** ASSIGNMENT **
All of the data needs to be repeated exactly.

** INPUT **

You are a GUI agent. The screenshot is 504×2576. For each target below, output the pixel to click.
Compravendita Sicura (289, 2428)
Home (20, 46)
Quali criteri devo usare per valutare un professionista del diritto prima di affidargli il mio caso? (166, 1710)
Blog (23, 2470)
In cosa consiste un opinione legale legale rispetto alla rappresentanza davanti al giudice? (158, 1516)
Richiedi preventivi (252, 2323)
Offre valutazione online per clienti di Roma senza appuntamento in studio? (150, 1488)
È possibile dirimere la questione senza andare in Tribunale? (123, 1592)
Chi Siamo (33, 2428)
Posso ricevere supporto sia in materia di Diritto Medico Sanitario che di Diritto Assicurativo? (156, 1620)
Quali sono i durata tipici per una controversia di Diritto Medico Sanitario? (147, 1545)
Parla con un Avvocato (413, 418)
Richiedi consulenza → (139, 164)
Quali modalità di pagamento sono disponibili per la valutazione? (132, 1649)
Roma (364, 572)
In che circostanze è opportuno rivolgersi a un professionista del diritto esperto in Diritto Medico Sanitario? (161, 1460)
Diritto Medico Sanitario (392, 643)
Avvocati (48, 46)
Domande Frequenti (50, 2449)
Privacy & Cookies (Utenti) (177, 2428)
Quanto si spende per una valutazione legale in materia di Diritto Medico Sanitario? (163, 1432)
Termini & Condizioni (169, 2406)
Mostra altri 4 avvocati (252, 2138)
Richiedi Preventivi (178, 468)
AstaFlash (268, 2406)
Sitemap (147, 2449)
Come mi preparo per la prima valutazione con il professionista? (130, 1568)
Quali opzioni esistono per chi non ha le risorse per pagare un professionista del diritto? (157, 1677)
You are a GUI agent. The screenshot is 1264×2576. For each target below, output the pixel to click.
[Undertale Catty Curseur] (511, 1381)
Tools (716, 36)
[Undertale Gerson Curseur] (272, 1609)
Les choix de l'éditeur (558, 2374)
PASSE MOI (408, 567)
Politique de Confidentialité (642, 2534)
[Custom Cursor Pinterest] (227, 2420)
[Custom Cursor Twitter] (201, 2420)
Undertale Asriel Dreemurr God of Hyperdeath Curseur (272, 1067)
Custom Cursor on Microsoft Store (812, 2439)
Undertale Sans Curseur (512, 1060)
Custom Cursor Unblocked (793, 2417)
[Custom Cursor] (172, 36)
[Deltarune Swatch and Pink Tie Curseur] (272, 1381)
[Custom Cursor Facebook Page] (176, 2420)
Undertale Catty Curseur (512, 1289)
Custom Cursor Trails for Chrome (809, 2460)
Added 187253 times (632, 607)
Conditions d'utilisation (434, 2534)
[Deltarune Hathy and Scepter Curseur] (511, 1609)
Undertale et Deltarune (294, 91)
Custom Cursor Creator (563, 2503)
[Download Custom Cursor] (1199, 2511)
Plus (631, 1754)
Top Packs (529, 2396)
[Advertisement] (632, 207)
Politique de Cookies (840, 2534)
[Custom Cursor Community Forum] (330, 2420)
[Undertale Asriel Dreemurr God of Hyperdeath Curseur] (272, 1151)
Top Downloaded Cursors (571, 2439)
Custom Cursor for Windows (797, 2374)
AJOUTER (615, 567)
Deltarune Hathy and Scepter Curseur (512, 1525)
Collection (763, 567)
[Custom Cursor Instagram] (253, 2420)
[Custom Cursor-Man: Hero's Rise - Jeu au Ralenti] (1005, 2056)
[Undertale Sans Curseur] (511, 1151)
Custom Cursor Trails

** WRITTEN REPLY **
You are a GUI agent. The screenshot is 504×2576. For each target below, output the pixel to click.
Compravendita Sicura (289, 2428)
Home (20, 46)
Quali criteri devo usare per valutare un professionista del diritto prima di affidargli il mio caso? (166, 1710)
Blog (23, 2470)
In cosa consiste un opinione legale legale rispetto alla rappresentanza davanti al giudice? (158, 1516)
Richiedi preventivi (252, 2323)
Offre valutazione online per clienti di Roma senza appuntamento in studio? (150, 1488)
È possibile dirimere la questione senza andare in Tribunale? (123, 1592)
Chi Siamo (33, 2428)
Posso ricevere supporto sia in materia di Diritto Medico Sanitario che di Diritto Assicurativo? (156, 1620)
Quali sono i durata tipici per una controversia di Diritto Medico Sanitario? (147, 1545)
Parla con un Avvocato (413, 418)
Richiedi consulenza → (139, 164)
Quali modalità di pagamento sono disponibili per la valutazione? (132, 1649)
Roma (364, 572)
In che circostanze è opportuno rivolgersi a un professionista del diritto esperto in Diritto Medico Sanitario? (161, 1460)
Diritto Medico Sanitario (392, 643)
Avvocati (48, 46)
Domande Frequenti (50, 2449)
Privacy & Cookies (Utenti) (177, 2428)
Quanto si spende per una valutazione legale in materia di Diritto Medico Sanitario? (163, 1432)
Termini & Condizioni (169, 2406)
Mostra altri 4 avvocati (252, 2138)
Richiedi Preventivi (178, 468)
AstaFlash (268, 2406)
Sitemap (147, 2449)
Come mi preparo per la prima valutazione con il professionista? (130, 1568)
Quali opzioni esistono per chi non ha le risorse per pagare un professionista del diritto? (157, 1677)
You are a GUI agent. The screenshot is 1264×2576. For each target below, output the pixel to click.
[Undertale Catty Curseur] (511, 1381)
Tools (716, 36)
[Undertale Gerson Curseur] (272, 1609)
Les choix de l'éditeur (558, 2374)
PASSE MOI (408, 567)
Politique de Confidentialité (642, 2534)
[Custom Cursor Pinterest] (227, 2420)
[Custom Cursor Twitter] (201, 2420)
Undertale Asriel Dreemurr God of Hyperdeath Curseur (272, 1067)
Custom Cursor on Microsoft Store (812, 2439)
Undertale Sans Curseur (512, 1060)
Custom Cursor Unblocked (793, 2417)
[Custom Cursor] (172, 36)
[Deltarune Swatch and Pink Tie Curseur] (272, 1381)
[Custom Cursor Facebook Page] (176, 2420)
Undertale Catty Curseur (512, 1289)
Custom Cursor Trails for Chrome (809, 2460)
Added 187253 times (632, 607)
Conditions d'utilisation (434, 2534)
[Deltarune Hathy and Scepter Curseur] (511, 1609)
Undertale et Deltarune (294, 91)
Custom Cursor Creator (563, 2503)
[Download Custom Cursor] (1199, 2511)
Plus (631, 1754)
Top Packs (529, 2396)
[Advertisement] (632, 207)
Politique de Cookies (840, 2534)
[Custom Cursor Community Forum] (330, 2420)
[Undertale Asriel Dreemurr God of Hyperdeath Curseur] (272, 1151)
Top Downloaded Cursors (571, 2439)
Custom Cursor for Windows (797, 2374)
AJOUTER (615, 567)
Deltarune Hathy and Scepter Curseur (512, 1525)
Collection (763, 567)
[Custom Cursor Instagram] (253, 2420)
[Custom Cursor-Man: Hero's Rise - Jeu au Ralenti] (1005, 2056)
[Undertale Sans Curseur] (511, 1151)
Custom Cursor Trails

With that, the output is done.